Dem Unbekannten Maler (To the Unknown Painter)
Anselm Kiefer, Nothung, 1973
I was interested in my friend Loren’s response, as someone schooled in French thought, before a body of work, so resolutely German. He saw it is as a kind of writing, a furious attempt to communicate to the point where it becomes like graffiti, scribbling and scrawling, defacing and revising the history. This is, as he pointed out, what saves Kiefer from the accusation of grandiosity, and a sense of his own importance--he sometimes equates the artist with God--to understanding the depths of history. All of Kiefer’s canvases and are steeped in irony, an irony that takes many different forms. There are moments when we suspect he is being the self-conscious provocateur. At others, he lets slip an uncertainty of his own centrality, his own grasp on what he represents. It’s not only in the uneven textures, the burning of his own and other’s work, the erasure of his images. But also, irony pervades the depth and richness of the references, the complexity of materials that are always charged with a significance that enables them to articulate beyond their materiality. Added to this, the paintings are like visual events that are the equivalent of a Paul Celan poem in which there is no structure, no language which could possibly articulate the depth and complexity of what he is already representing. It is, ultimately, the only way Kiefer dares to paint something that cannot be painted.
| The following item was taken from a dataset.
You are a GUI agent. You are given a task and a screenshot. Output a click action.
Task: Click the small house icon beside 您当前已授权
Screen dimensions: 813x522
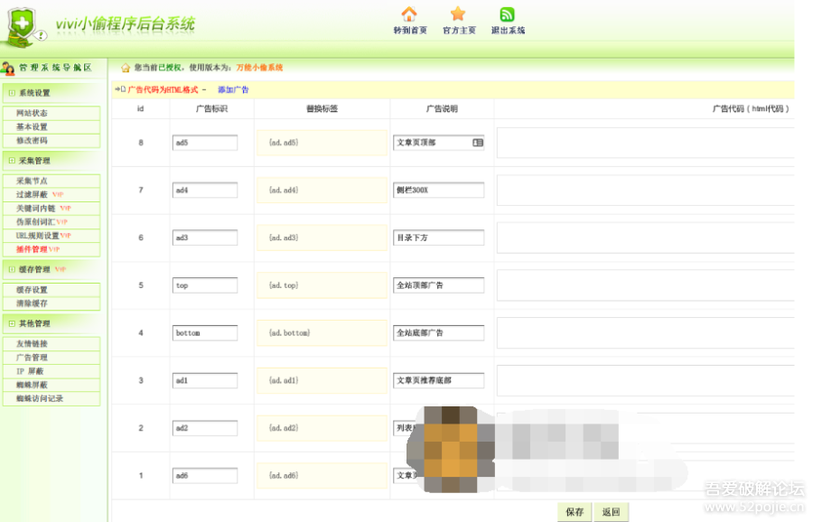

As I say, Kiefer often puts the painter at the centre of these vast universes, but the painter is always anonymous, equated with the unknown soldier, a nobody. In To the Unknown Painter (1983) the mausoleum is built for the painter as God, equated with Hitler through its architecture and an unknown soldier, the symbolic death for a nation’s loss. As always, the tomb (of the painter) is surrounded by death, fire, and skies heavy with lead. The corrosion of the textured canvas becomes the image of German history, dried up, burnt, never to rise again.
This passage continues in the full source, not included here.